Working with laboratory mice, Dr. Klaus Ley, professor of biomedical engineering at U.Va. and a U.Va. graduate student, Matthew Stark, discovered a new type of T lymphocyte, the cells that are the main means of providing the body with immune capability. This newly discovered cell, found in the lymph nodes of the gut, is called a Tn cell by Ley and Stark because it is responsible for regulating neutrophils.
“As far as we know, these primitive cells make mainly one cytokine, the protein produced primarily by white blood cells. This cytokine is IL-17,” Ley explained. “These cells are also under the control of another cytokine, IL-23. As the name suggests, these cells are responsible for regulating neutrophil numbers produced in the bone marrow.
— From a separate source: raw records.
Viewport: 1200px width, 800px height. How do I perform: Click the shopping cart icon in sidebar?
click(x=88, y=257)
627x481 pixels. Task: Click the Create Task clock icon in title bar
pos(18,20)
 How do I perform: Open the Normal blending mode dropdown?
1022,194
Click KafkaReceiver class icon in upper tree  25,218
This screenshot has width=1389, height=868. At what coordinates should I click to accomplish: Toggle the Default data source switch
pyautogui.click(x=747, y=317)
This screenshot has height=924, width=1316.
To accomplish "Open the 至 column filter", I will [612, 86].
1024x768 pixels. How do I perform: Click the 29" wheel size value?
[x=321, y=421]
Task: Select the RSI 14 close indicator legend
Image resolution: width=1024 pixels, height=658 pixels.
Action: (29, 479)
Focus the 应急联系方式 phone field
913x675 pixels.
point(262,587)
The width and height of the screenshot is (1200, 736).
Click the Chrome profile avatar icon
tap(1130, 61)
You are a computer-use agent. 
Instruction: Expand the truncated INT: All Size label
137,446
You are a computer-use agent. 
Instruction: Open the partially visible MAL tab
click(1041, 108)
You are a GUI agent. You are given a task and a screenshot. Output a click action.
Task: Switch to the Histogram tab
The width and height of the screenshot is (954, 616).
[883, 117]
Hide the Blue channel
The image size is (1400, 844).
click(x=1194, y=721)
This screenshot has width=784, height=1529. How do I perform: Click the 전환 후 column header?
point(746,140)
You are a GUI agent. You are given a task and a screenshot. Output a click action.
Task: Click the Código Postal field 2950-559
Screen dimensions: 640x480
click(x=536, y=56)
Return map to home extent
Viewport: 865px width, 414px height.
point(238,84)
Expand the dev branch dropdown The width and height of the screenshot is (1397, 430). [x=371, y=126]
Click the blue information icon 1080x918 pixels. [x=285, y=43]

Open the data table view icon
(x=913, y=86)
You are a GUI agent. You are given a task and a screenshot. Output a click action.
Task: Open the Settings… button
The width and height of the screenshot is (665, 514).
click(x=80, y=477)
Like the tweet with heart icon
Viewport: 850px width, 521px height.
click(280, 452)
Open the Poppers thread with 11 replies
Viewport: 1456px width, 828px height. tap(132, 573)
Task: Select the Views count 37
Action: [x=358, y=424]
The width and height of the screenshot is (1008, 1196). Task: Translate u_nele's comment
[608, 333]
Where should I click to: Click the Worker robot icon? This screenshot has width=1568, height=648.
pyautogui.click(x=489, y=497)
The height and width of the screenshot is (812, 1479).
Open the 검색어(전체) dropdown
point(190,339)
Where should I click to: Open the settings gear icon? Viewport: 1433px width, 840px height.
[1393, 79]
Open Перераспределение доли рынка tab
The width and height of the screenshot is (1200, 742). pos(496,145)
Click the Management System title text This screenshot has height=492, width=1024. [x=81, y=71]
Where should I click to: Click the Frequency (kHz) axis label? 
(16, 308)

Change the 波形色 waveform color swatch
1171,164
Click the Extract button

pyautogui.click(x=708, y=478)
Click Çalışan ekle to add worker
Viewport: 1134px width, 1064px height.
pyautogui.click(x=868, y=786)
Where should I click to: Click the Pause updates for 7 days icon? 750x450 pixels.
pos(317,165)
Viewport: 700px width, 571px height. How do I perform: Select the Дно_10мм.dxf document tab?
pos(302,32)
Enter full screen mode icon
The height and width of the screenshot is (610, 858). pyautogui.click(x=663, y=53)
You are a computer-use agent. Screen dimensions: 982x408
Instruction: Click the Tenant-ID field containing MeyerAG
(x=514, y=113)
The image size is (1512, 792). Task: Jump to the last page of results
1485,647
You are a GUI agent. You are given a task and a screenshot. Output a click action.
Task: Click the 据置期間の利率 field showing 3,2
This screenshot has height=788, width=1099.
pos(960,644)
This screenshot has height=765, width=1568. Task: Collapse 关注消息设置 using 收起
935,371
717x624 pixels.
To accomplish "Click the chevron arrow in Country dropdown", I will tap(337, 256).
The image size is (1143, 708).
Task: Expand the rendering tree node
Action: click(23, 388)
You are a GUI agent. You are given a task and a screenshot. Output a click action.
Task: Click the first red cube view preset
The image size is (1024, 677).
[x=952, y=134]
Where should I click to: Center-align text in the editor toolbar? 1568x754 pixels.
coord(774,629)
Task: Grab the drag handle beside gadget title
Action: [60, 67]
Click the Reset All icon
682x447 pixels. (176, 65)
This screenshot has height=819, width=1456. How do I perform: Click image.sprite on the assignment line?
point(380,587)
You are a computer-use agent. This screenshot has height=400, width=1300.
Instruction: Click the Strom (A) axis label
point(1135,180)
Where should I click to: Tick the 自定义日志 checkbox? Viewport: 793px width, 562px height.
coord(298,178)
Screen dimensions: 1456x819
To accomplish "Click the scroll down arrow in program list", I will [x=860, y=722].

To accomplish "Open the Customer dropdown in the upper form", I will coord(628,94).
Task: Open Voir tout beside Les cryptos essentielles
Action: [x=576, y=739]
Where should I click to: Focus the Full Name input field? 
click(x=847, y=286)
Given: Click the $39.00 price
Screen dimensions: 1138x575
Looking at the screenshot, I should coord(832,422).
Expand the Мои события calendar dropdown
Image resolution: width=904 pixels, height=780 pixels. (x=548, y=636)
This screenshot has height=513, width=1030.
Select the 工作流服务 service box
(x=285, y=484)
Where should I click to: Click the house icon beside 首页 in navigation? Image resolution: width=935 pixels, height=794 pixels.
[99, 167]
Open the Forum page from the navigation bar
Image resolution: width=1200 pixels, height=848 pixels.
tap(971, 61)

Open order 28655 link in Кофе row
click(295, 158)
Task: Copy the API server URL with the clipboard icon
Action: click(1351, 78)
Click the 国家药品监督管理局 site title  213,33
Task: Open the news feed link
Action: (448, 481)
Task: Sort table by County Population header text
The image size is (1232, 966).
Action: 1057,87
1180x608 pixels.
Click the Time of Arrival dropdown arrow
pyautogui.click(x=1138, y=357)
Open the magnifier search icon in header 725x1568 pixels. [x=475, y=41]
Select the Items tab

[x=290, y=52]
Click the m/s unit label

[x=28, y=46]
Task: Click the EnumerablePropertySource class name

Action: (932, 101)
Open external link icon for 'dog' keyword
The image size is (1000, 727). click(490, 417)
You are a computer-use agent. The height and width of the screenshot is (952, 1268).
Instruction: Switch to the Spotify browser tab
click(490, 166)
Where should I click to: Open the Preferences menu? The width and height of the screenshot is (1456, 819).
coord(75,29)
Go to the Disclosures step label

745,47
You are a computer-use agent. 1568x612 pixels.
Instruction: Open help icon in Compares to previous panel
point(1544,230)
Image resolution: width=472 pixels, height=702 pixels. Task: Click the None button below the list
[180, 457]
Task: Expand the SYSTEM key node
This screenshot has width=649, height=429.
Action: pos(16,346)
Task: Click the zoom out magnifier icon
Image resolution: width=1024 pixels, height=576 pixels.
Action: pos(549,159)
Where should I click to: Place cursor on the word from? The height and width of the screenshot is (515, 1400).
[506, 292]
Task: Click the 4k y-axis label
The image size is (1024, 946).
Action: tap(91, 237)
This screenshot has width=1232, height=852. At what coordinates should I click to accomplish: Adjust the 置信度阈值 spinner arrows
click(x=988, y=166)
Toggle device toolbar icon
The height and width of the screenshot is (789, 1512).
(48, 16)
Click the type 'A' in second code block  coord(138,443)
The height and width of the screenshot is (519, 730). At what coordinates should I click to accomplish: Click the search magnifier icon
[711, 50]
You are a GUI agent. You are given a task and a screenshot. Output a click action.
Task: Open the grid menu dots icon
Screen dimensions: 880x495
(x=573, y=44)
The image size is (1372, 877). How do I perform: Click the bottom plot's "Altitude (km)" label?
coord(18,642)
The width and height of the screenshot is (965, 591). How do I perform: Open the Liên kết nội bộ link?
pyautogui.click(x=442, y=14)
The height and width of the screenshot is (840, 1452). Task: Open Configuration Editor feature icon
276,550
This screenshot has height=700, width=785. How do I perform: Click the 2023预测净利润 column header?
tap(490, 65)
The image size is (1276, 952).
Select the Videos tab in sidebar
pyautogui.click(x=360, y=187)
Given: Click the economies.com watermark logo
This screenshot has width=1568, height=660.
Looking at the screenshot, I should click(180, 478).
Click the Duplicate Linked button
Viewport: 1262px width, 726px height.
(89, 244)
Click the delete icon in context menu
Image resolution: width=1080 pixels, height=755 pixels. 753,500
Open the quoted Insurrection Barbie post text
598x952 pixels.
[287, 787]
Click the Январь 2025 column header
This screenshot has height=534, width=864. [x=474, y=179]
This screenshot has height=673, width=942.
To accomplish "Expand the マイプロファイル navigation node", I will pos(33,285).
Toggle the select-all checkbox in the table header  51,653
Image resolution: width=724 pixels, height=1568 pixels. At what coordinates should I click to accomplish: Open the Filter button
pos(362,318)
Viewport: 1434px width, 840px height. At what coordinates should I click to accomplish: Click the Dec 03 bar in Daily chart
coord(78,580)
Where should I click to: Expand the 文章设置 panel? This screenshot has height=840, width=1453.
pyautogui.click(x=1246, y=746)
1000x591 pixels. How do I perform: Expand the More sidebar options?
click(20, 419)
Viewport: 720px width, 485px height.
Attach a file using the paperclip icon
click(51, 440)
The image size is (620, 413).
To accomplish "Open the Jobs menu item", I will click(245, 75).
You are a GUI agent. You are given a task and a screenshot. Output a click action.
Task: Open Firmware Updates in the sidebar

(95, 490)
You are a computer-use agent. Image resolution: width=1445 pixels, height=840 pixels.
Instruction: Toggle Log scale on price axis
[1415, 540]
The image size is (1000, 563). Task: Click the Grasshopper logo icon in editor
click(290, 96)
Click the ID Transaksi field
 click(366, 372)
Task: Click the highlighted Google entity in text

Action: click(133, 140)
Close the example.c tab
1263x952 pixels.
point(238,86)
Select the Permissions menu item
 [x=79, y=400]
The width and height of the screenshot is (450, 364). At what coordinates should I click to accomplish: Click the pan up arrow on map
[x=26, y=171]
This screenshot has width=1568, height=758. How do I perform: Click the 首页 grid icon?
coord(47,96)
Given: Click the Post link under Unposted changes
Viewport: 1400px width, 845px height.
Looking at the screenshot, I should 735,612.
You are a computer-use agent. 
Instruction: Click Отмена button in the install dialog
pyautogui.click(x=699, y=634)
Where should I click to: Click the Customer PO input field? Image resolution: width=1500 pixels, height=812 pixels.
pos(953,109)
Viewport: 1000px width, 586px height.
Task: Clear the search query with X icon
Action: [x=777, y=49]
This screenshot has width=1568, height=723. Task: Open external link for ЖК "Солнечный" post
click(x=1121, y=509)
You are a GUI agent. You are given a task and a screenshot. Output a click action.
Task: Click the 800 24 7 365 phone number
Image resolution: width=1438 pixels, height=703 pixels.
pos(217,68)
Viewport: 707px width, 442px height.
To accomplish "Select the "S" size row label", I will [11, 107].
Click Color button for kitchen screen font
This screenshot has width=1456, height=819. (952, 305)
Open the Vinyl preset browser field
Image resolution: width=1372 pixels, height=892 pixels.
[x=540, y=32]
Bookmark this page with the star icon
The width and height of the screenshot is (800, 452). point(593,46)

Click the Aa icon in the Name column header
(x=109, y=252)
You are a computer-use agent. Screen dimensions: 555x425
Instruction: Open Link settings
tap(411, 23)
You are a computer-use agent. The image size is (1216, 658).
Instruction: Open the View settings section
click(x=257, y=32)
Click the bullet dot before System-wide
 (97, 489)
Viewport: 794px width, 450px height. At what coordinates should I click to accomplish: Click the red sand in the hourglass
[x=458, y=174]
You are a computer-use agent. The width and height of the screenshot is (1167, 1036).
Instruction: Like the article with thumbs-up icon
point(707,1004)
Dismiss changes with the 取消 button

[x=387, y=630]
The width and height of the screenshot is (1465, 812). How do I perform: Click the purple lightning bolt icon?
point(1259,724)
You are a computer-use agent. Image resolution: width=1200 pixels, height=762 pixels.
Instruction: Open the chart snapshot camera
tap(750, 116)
This finding will probably have significant impact not only for research, but also for clinical medicine.”
Ley said the discovery could lead to new therapies to treat neutropenia- a lack of neutrophil production that can lead to bad infections in cancer patients who undergo chemotherapy, radiation or a bone marrow transplant. The research could also be useful in treating inflammatory and autoimmune diseases, like rheumatoid arthritis or lupus, where neutrophil production may be part of the problem. “Currently, neutropenia is treated with a drug called GCSF,” Ley explained. “But it may be more beneficial in the long-run to develop drugs targeting the IL-17 cytokine.”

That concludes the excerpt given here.